- [Exercise details]:
Copy out verbatim the lines from the one containing "You are a computer-use agent." up to and including the one containing "[x=142, y=182]".

- [Material supplied]:
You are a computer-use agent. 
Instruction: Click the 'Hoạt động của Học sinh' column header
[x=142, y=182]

* * *

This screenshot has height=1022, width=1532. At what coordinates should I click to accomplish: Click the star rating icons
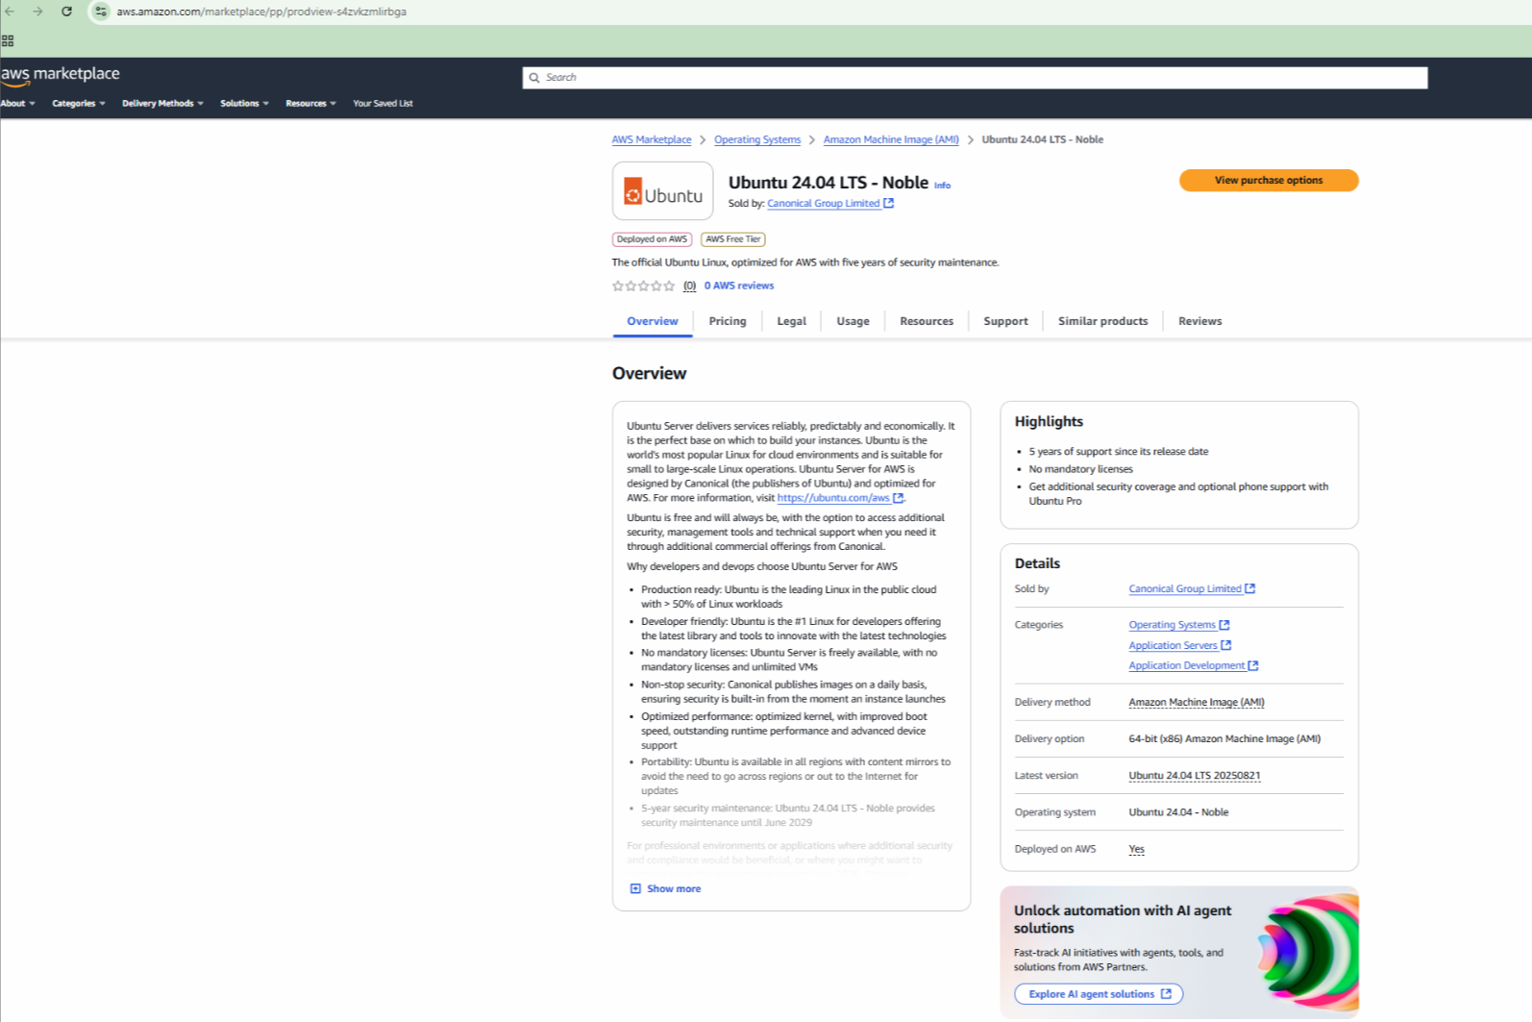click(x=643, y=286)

==

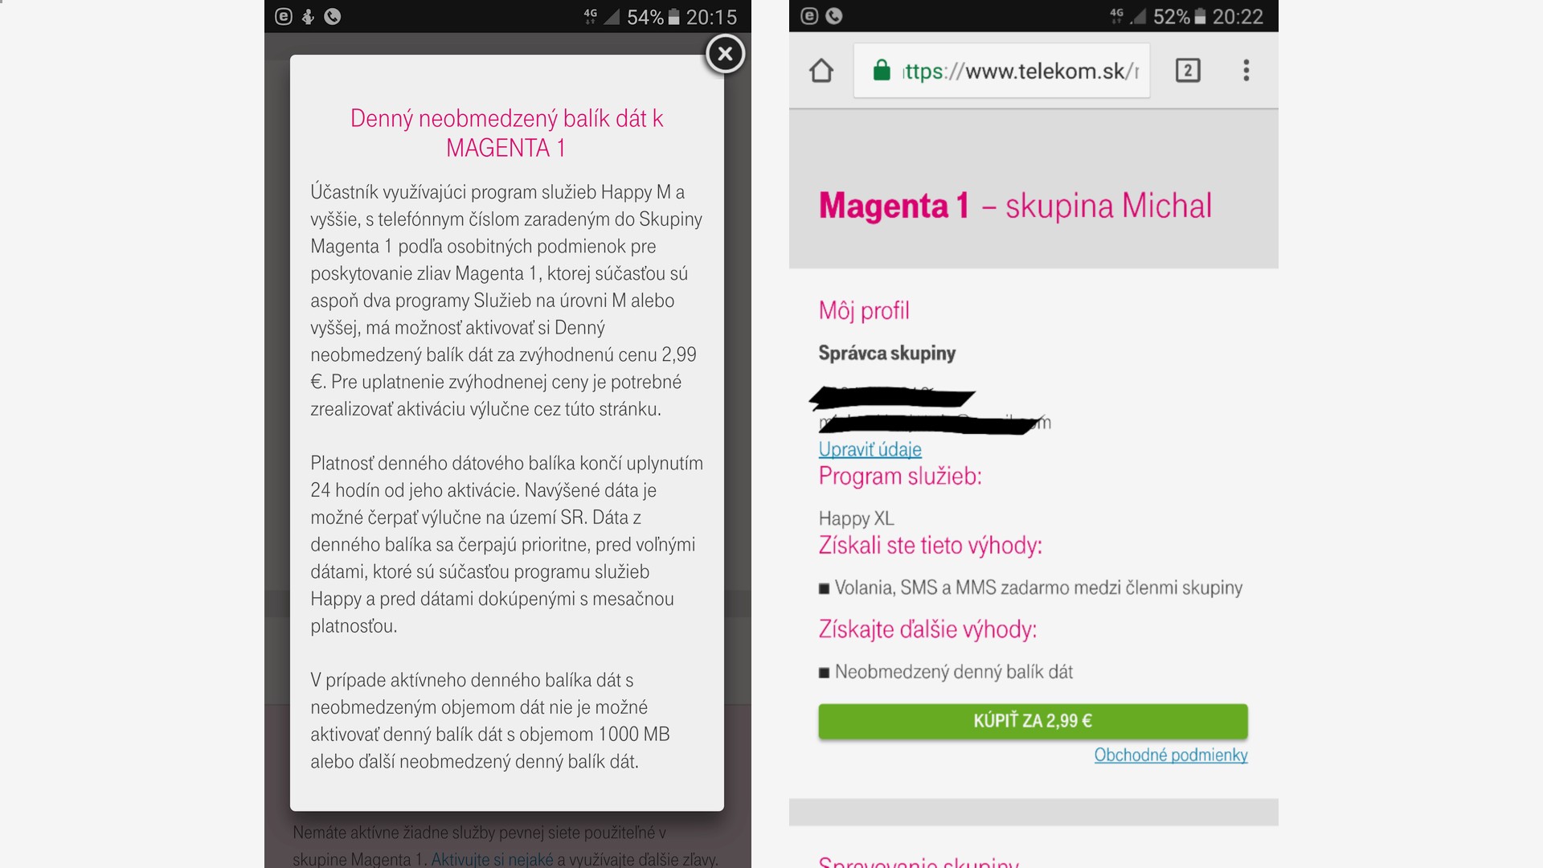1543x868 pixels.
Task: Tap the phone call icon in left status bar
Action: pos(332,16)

- [Response to this exercise]:
You are a computer-use agent. 
Instruction: Click the 'Hoạt động của Học sinh' column header
[x=142, y=182]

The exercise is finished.